### Directions
Reproduce the text of every record word for word, leaving the pictures out of your reply.

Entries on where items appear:
Start
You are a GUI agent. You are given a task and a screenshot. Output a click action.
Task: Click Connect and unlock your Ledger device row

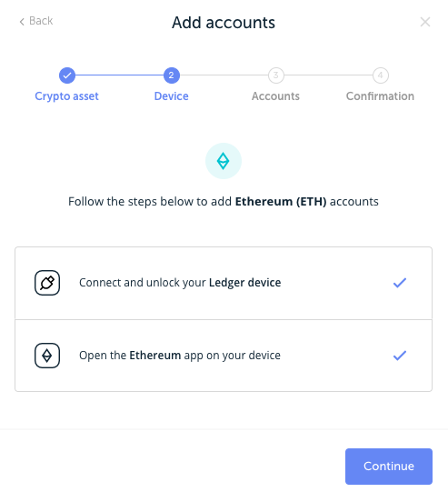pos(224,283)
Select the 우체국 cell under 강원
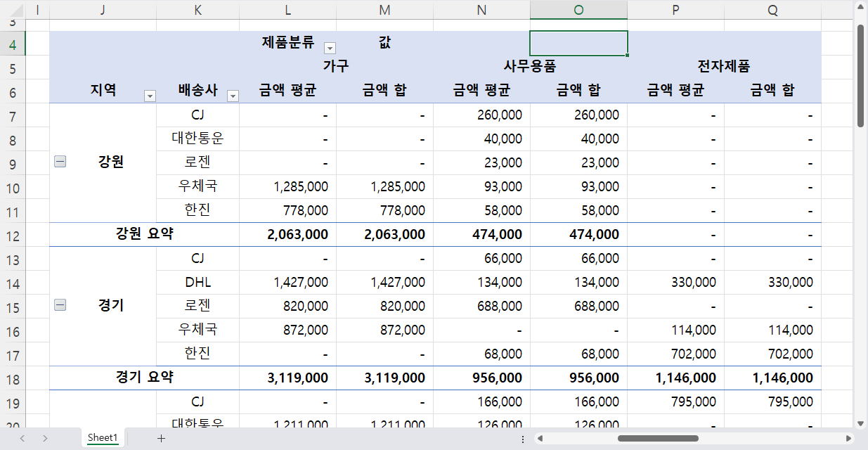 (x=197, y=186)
End
### Solution to the problem
You are a GUI agent. You are given a task and a screenshot. Output a click action.
Task: Click Connect and unlock your Ledger device row

pos(224,283)
Select the 우체국 cell under 강원
 (x=197, y=186)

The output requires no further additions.